I was replanting my window boxes at the weekend.  The pansies that had flourished in recent months had become leggy, so I pulled them out, added some fresh compost and started to plant the marigolds.

Which is when I found the egg.  Yes. The egg.

As I parted the soil, there, nestled deep in the damp darkness was a hen’s egg, perfect and unbroken, miraculously whole despite my energetic rooting around.

This was strange indeed.

It could only be an egg.  There is nothing as plain as an egg and there is nowhere as familiar as a window box on your own windowsill.

But there is nothing as marvelously, strangely unexpected as an egg in a window box.

It seems most likely that a fox put it there – which adds a whole other level of wild mystery to the event.  Even so, I really don’t know why I should have been surprised.  After all, we live in a time when the whole ordinary world seems to have become extraordinary.

Everything is familiar but nothing is as it should be.  It is a strange and alarming accident.

Christians believe that the strangest thing of all was also plain.

Jesus himself was familiar: a carpenter, a neighbour, a friend, a son and a nephew.  He was ordinary.

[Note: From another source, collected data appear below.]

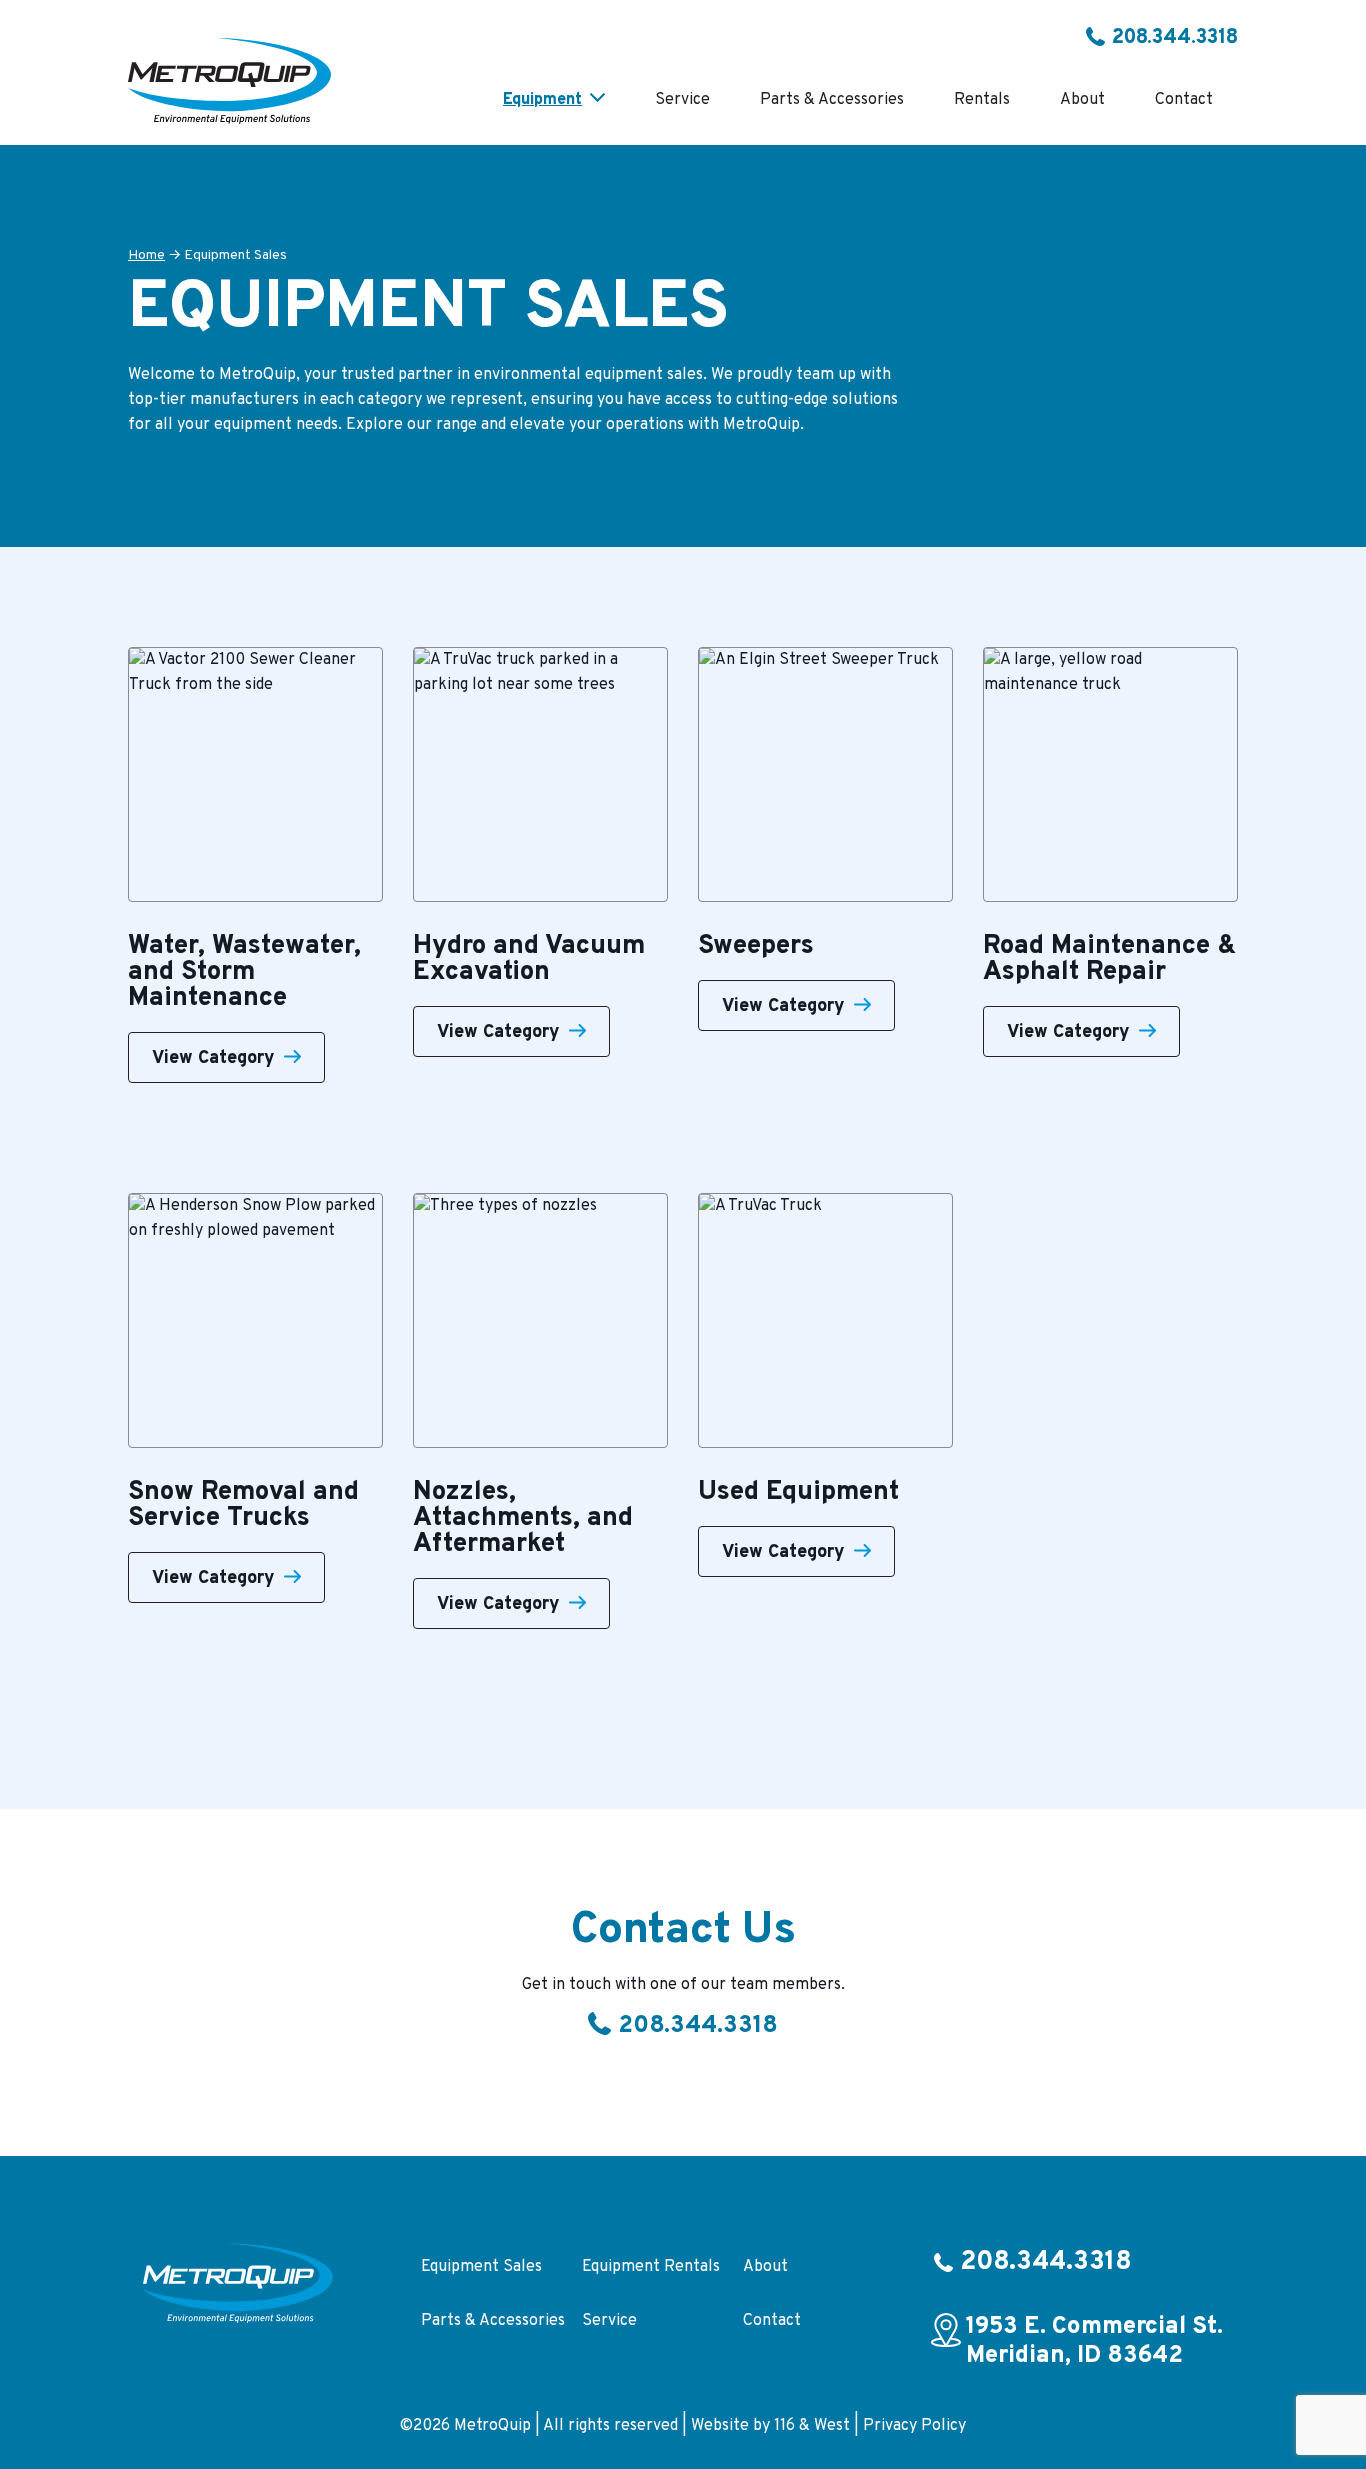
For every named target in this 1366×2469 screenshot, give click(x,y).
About (765, 2267)
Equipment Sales (481, 2267)
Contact (772, 2321)
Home (146, 255)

But if he was plain like an egg, then, like my egg, left by the fox, he was not an accident but a wildly, mysteriously unexpected gift.

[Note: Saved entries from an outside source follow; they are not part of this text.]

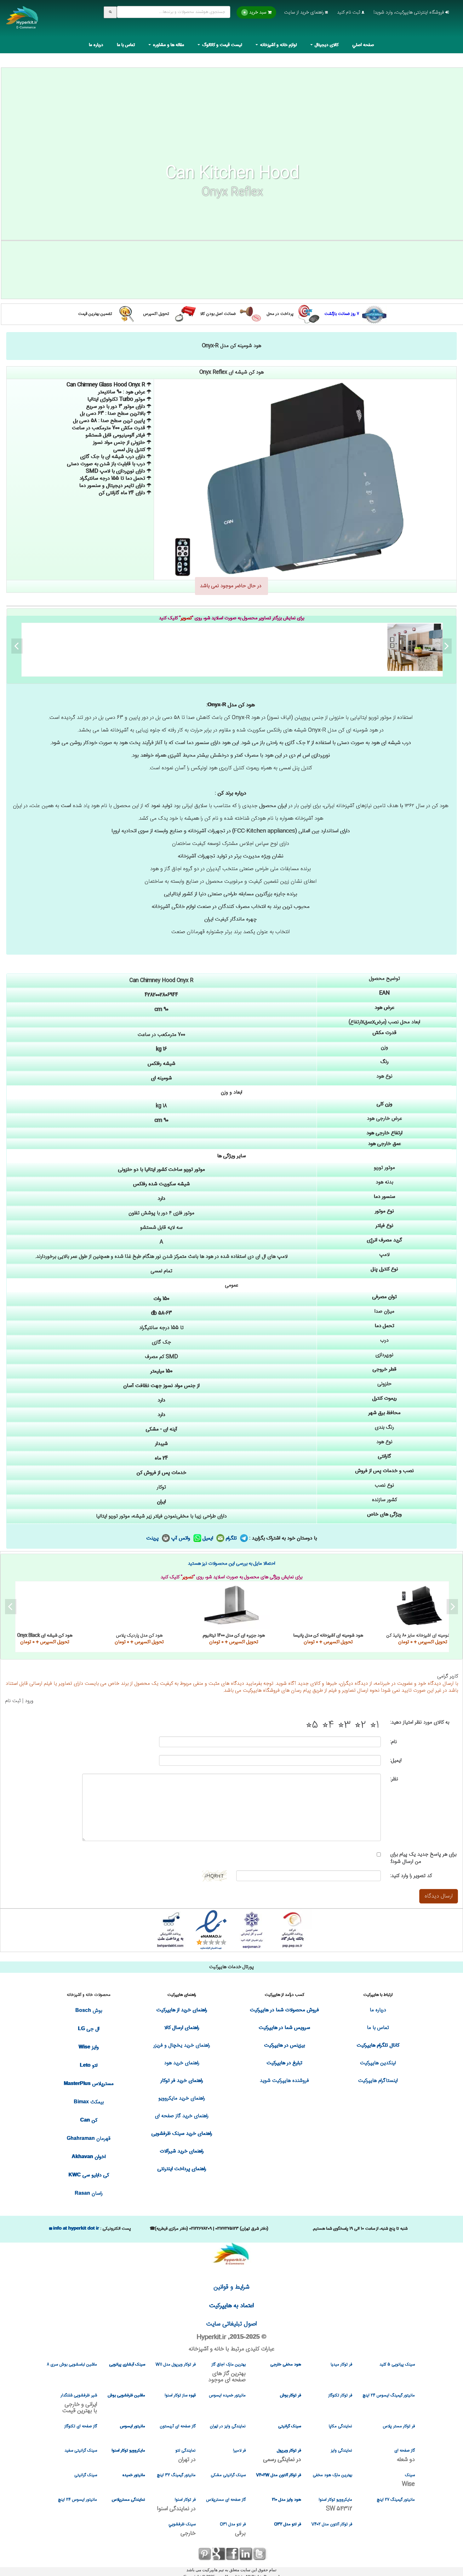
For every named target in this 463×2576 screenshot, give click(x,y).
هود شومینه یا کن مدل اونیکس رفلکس (233, 647)
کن (88, 2120)
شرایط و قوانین (231, 2287)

He spoke to a way of being, a way of loving, that was so radical, so revolutionary, that it is still calling people to reimagine the world today, whether in the community projects that have sprung up this year to answer the needs of the vulnerable; in the local and global action of the Black Lives Matters movement; or in the prophetic voice of Marcus Rashford.

These are the eggs in the window box: the world transformed and turned upside down by the actions and voices of plain people in unexpected ways.

I believe these are our gifts.  They are to be cherished and their mystery wondered at.

Because there won’t always be an egg in the window box.

But when, occasionally, there is, it will be beautiful.